Data shown

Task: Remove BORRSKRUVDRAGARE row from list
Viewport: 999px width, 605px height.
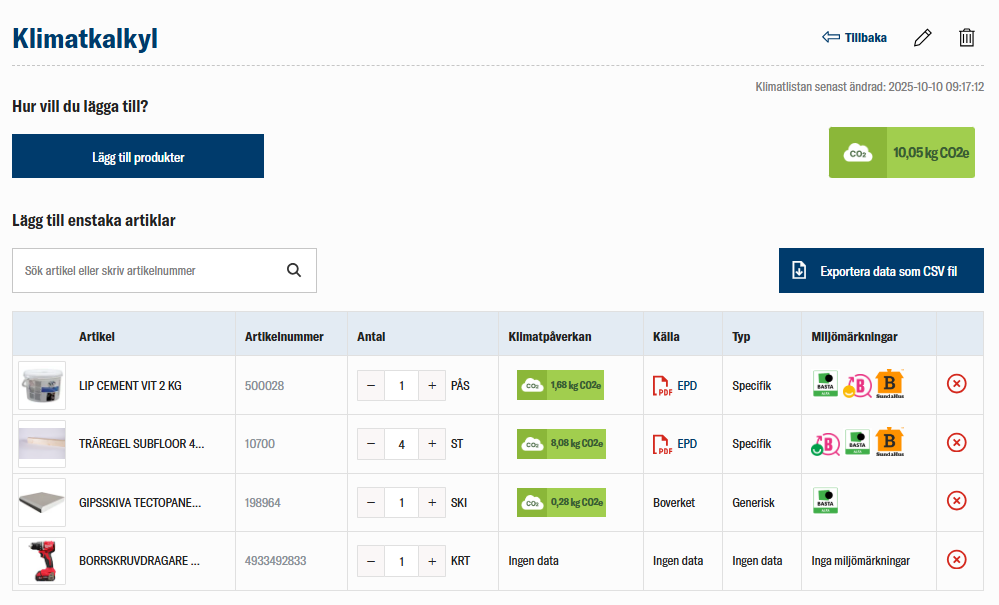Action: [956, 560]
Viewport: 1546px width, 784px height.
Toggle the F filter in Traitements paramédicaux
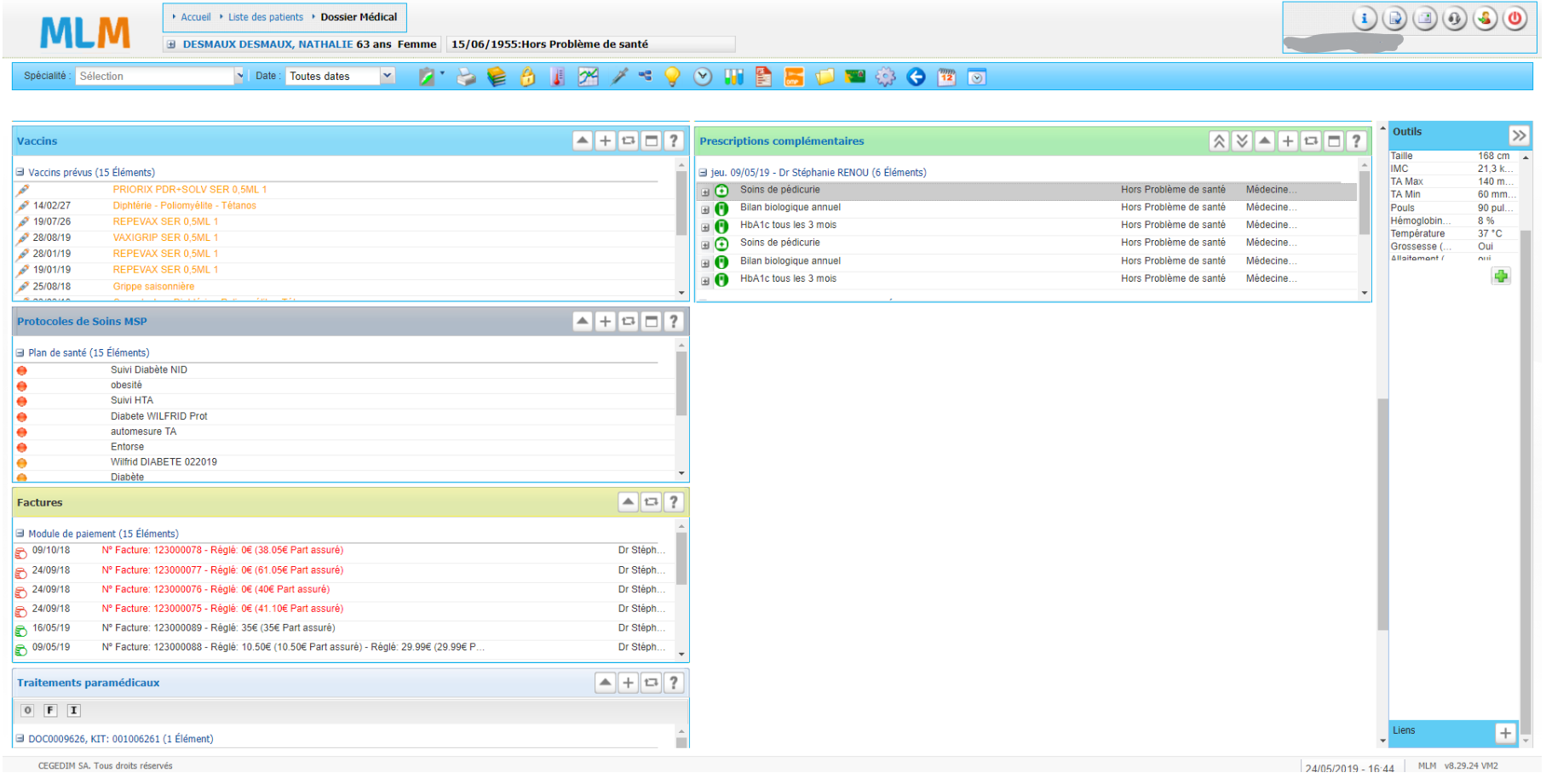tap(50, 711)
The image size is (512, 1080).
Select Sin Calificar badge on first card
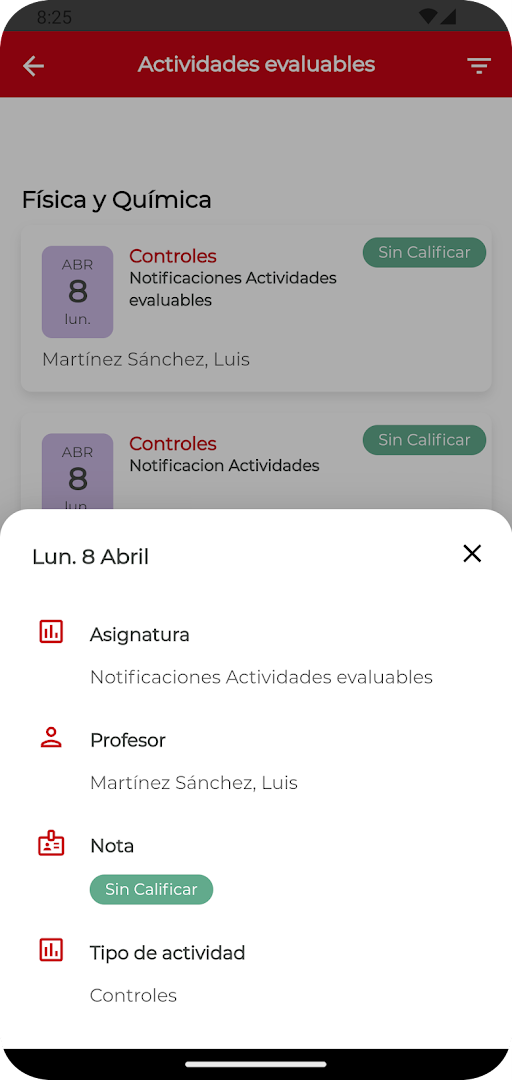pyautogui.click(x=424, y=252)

* * *

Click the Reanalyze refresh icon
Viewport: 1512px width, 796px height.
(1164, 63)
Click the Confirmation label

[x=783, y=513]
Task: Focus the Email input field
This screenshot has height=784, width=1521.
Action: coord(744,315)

What needs to be done
Show every line of the listing containing the string "Task" by copying it.

Written solution
Task: Remove BORRSKRUVDRAGARE row from list
Task: Focus the Email input field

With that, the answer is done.